■ **Assignment**: Take the data below and extract the lines from the one with "Click the refresh" to the one with "You are a computer-use agent. Screen", inclusive, exactly as written.

(Stored data)
########
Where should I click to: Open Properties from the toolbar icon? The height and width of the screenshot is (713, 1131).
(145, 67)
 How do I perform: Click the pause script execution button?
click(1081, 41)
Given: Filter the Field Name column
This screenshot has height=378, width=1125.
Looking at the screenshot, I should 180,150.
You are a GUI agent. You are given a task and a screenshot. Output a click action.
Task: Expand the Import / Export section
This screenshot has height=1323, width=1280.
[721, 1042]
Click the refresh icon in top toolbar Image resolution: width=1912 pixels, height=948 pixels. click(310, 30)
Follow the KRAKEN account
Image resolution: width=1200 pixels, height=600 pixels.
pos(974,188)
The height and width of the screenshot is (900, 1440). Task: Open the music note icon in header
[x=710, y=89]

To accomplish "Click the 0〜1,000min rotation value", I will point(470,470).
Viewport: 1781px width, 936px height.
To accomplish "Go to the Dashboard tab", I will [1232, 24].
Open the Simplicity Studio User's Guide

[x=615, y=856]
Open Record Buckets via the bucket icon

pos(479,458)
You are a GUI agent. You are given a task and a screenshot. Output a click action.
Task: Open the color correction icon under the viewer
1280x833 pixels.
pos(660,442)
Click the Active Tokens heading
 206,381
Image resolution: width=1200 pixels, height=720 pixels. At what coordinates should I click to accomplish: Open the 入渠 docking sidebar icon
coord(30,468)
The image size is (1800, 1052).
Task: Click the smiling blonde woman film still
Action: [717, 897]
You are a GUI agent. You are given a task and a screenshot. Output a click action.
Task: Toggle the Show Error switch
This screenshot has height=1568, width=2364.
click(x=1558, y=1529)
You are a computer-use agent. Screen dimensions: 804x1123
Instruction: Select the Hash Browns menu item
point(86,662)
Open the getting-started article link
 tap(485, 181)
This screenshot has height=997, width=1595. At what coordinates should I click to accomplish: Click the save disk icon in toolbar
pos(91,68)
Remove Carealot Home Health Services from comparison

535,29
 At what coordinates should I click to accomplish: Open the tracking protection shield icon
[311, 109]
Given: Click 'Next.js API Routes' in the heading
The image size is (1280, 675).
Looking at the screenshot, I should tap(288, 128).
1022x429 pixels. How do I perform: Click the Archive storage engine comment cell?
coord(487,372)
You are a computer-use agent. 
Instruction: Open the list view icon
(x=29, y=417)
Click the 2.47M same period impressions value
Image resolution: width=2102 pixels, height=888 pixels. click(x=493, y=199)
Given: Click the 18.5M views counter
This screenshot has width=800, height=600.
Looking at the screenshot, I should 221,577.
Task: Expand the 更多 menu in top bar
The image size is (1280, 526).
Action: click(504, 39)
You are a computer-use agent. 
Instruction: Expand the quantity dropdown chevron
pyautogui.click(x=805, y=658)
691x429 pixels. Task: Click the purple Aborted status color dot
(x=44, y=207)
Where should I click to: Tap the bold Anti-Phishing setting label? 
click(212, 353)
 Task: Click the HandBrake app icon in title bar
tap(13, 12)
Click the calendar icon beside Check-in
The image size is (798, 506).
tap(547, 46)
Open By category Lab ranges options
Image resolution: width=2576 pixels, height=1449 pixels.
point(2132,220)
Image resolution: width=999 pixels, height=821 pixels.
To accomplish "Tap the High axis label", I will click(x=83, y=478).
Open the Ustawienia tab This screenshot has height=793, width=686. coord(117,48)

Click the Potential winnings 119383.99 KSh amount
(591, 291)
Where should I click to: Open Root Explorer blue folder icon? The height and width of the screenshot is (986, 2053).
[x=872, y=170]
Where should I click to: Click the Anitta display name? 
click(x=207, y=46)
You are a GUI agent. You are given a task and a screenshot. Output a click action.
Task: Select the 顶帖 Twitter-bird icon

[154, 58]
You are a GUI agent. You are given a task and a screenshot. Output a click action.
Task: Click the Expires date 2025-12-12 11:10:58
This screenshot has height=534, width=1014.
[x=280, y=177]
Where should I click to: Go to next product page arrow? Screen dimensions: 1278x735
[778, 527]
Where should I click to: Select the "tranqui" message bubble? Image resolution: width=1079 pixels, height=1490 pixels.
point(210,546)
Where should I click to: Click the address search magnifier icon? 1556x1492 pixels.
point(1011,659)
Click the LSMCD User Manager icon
########
■ **Task output**:
Click the refresh icon in top toolbar Image resolution: width=1912 pixels, height=948 pixels. click(310, 30)
Follow the KRAKEN account
Image resolution: width=1200 pixels, height=600 pixels.
pos(974,188)
The height and width of the screenshot is (900, 1440). Task: Open the music note icon in header
[x=710, y=89]

To accomplish "Click the 0〜1,000min rotation value", I will point(470,470).
Viewport: 1781px width, 936px height.
To accomplish "Go to the Dashboard tab", I will [1232, 24].
Open the Simplicity Studio User's Guide

[x=615, y=856]
Open Record Buckets via the bucket icon

pos(479,458)
You are a GUI agent. You are given a task and a screenshot. Output a click action.
Task: Open the color correction icon under the viewer
1280x833 pixels.
pos(660,442)
Click the Active Tokens heading
 206,381
Image resolution: width=1200 pixels, height=720 pixels. At what coordinates should I click to accomplish: Open the 入渠 docking sidebar icon
coord(30,468)
The image size is (1800, 1052).
Task: Click the smiling blonde woman film still
Action: [717, 897]
You are a GUI agent. You are given a task and a screenshot. Output a click action.
Task: Toggle the Show Error switch
This screenshot has height=1568, width=2364.
click(x=1558, y=1529)
You are a computer-use agent. Screen dimensions: 804x1123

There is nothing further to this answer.